This report includes all known susceptibility loci for breast cancer identified in GWAS at the time of analyses, as well as two putative susceptibility loci from candidate gene studies. Genotyping was performed in the framework of BCAC as described previously (10,14,16,38). Twenty-nine studies genotyped cases and controls for rs2981582, 30 studies for rs3803662, 30 for rs889312, 28 for rs13281615, 26 for rs3817198, 26 for rs13387042, 22 for rs4973768 and 25 for rs6504950. Because of some technical difficulties (for some technologies) in genotyping the originally reported SNP rs1045485 in CASP8, another SNP in strong LD (rs17468277) was used as a surrogate (r² = 1 in HapMap CEU) for a subset of studies. Thirteen studies provided genotype data on rs1045485 and 19 studies on rs17468277. Five of those studies reported genotype data on both SNPs. For individuals that had the two SNPs genotyped, rs17468277 was used. Two studies in Asian populations (TBCS and TWCS) provided genotype data on rs1045485 and rs17468277, respectively, but genotype data were not included in the analyses due to the low MAF of these SNPs in these populations. Genotype data on rs1982073 in TGFB1 were available from 17 studies. Twelve of the 31 studies had genotype data available for all 10 SNPs. Genotype data were excluded from the analysis on a study-by-study basis according to BCAC quality control (QC) guidelines: (i) any sample that consistently failed genotyping for >20% of the SNPs; (ii) all samples on any one plate that had an SNP call rate <90%; (iii) all genotype data for any SNP where overall call rate was <95%; (iv) all genotype data for any SNP where duplicate concordance was <98%. In addition, for any SNP, where the P-value for departures from Hardy–Weinberg equilibrium among controls was <0.005, clustering of the intensity plots was reviewed manually and the data excluded if clustering was judged to be poor.

Statistical analyses

Polytomous logistic regression was used to estimate odds ratios (OR) adjusted by study and associated 95% confidence intervals (CI), as measures of association between genotypes and risk of breast cancer subtypes (comparing case subtypes to all controls).

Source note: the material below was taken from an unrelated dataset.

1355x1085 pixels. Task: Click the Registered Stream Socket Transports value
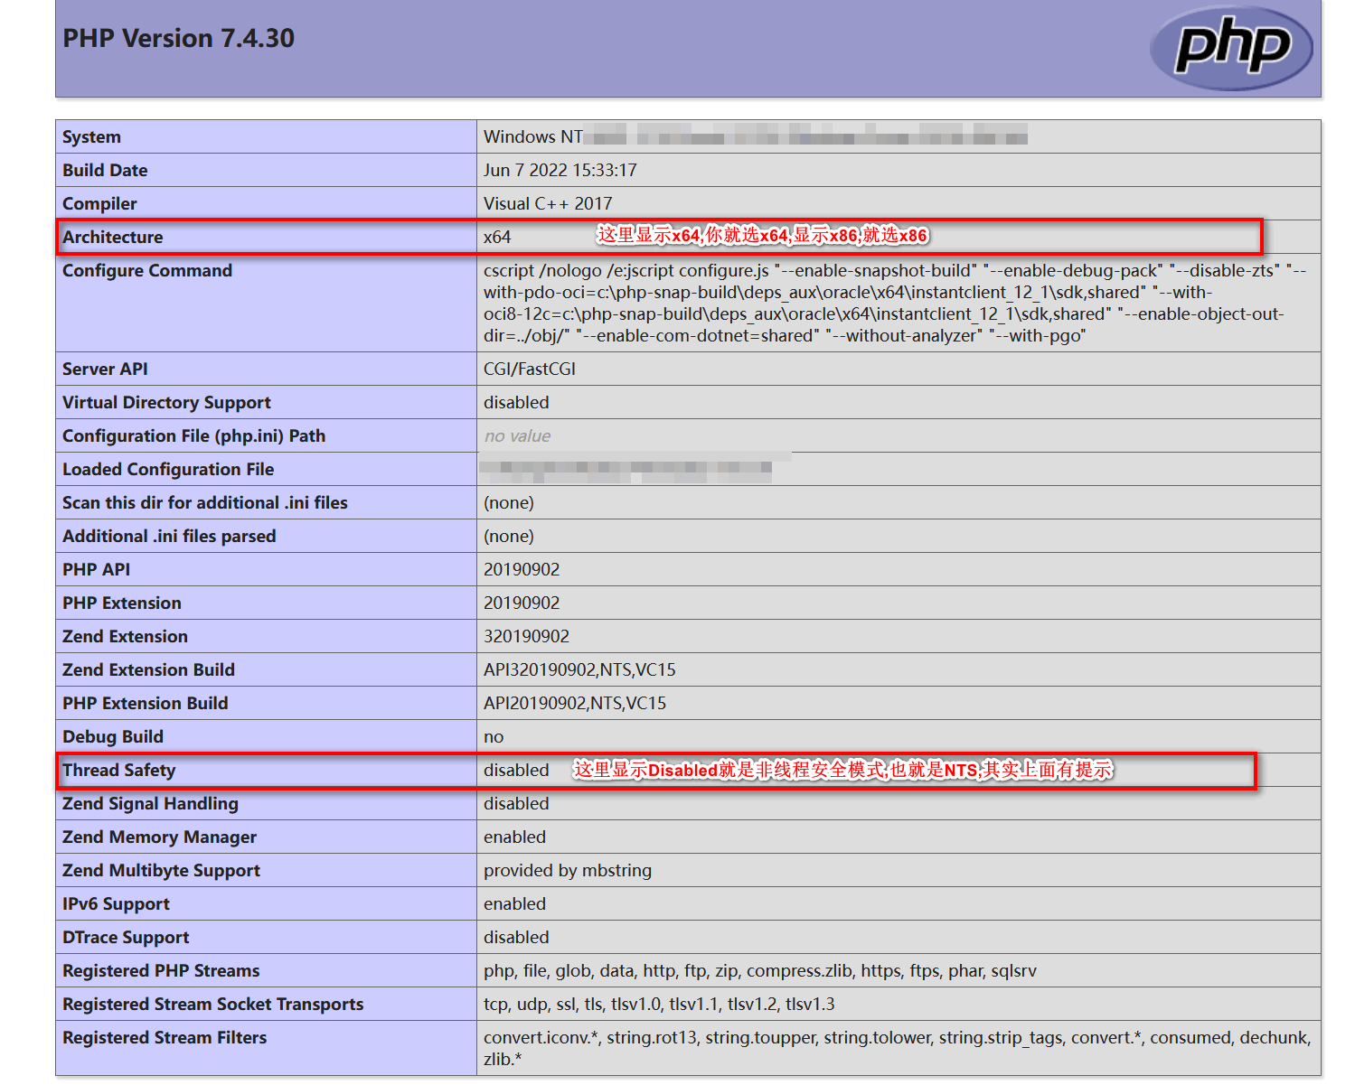659,1004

All models included terms for study [dummy variables for each study, with two terms for each ethnicity in one study (MEC) that included women of both East Asian and Caucasian origin]. Further adjustment by age at diagnosis/enrolment did not substantially influence OR estimates (data not shown) and so this variable was not included in final models to avoid dropping women with missing age information from the analyses. We assessed the association for each SNP in terms of genotype-specific ORs and per-allele ORs (assuming a log-additive model). Heterogeneity between genotype ORs for different tumor subtypes was assessed using logistic regression analyses restricted to cases (case-only analyses) with the tumor characteristic as the outcome variable. For tumor subtypes with more than two levels (i.e. grade, size, stage), we used a polytomous logistic regression model constraining the effect size to increase linearly across levels (e.g. the parameter for grade 3 versus grade1 was constrained to be twice that for grade2 versus grade1). To evaluate which of the several correlated tumor features was most important in determining genotype associations, we performed stratified and adjusted analyses. For adjusted analyses, we fitted logistic regression models with one of the tumor features as the outcome and the genotype and other tumor features as explanatory variables. A P-value <0.05 was used to select findings mentioned in the results and discussion sections. Findings were interpreted in light of the strength of evidence for an association, based on the estimated ORs, 95% CI, P-values and prior knowledge of the hypothesis being tested (38).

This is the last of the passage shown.